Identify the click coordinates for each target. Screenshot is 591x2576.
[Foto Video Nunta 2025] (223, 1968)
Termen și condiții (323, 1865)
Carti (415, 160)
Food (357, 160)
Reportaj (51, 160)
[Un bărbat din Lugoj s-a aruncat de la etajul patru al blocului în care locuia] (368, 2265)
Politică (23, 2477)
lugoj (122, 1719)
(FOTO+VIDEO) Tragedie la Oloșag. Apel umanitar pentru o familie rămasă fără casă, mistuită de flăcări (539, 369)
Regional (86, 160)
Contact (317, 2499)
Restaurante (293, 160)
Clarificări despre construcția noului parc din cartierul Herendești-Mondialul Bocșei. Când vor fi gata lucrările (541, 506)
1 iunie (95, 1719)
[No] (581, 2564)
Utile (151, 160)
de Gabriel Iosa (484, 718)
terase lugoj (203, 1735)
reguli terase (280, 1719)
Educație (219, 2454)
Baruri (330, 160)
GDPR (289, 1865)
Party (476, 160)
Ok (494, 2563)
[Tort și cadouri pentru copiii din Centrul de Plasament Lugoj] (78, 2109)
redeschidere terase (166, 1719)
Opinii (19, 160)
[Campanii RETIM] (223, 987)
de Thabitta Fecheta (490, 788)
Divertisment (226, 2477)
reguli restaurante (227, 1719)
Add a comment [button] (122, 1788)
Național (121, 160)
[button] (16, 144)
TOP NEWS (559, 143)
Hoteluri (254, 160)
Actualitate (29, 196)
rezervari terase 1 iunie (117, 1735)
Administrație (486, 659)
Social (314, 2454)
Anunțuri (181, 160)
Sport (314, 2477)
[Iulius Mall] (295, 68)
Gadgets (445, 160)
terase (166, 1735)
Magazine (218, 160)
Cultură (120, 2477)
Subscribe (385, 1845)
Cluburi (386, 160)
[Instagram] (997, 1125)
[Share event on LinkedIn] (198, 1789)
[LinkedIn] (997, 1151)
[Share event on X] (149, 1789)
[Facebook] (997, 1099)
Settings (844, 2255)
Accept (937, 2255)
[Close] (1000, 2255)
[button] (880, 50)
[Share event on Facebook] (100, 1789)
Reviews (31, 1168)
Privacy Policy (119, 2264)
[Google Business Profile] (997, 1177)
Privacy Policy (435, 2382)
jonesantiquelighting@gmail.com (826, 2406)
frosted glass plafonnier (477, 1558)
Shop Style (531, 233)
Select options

....................

_ABOUT THIS EXERCISE:_ The lines above are to be retyped exactly, with none omitted.

_SOLVED EXERCISE:_
Identify the click coordinates for each target. Screenshot is 591x2576.
[Foto Video Nunta 2025] (223, 1968)
Termen și condiții (323, 1865)
Carti (415, 160)
Food (357, 160)
Reportaj (51, 160)
[Un bărbat din Lugoj s-a aruncat de la etajul patru al blocului în care locuia] (368, 2265)
Politică (23, 2477)
lugoj (122, 1719)
(FOTO+VIDEO) Tragedie la Oloșag. Apel umanitar pentru o familie rămasă fără casă, mistuită de flăcări (539, 369)
Regional (86, 160)
Contact (317, 2499)
Restaurante (293, 160)
Clarificări despre construcția noului parc din cartierul Herendești-Mondialul Bocșei. Când vor fi gata lucrările (541, 506)
1 iunie (95, 1719)
[No] (581, 2564)
Utile (151, 160)
de Gabriel Iosa (484, 718)
terase lugoj (203, 1735)
reguli terase (280, 1719)
Educație (219, 2454)
Baruri (330, 160)
GDPR (289, 1865)
Party (476, 160)
Ok (494, 2563)
[Tort și cadouri pentru copiii din Centrul de Plasament Lugoj] (78, 2109)
redeschidere terase (166, 1719)
Opinii (19, 160)
[Campanii RETIM] (223, 987)
de Thabitta Fecheta (490, 788)
Divertisment (226, 2477)
reguli restaurante (227, 1719)
Add a comment [button] (122, 1788)
Național (121, 160)
[button] (16, 144)
TOP NEWS (559, 143)
Hoteluri (254, 160)
Actualitate (29, 196)
rezervari terase 1 iunie (117, 1735)
Administrație (486, 659)
Social (314, 2454)
Anunțuri (181, 160)
Sport (314, 2477)
[Iulius Mall] (295, 68)
Gadgets (445, 160)
terase (166, 1735)
Magazine (218, 160)
Cultură (120, 2477)
Subscribe (385, 1845)
Cluburi (386, 160)
[Instagram] (997, 1125)
[Share event on LinkedIn] (198, 1789)
[LinkedIn] (997, 1151)
[Share event on X] (149, 1789)
[Facebook] (997, 1099)
Settings (844, 2255)
Accept (937, 2255)
[Close] (1000, 2255)
[button] (880, 50)
[Share event on Facebook] (100, 1789)
Reviews (31, 1168)
Privacy Policy (119, 2264)
[Google Business Profile] (997, 1177)
Privacy Policy (435, 2382)
jonesantiquelighting@gmail.com (826, 2406)
frosted glass plafonnier (477, 1558)
Shop Style (531, 233)
Select options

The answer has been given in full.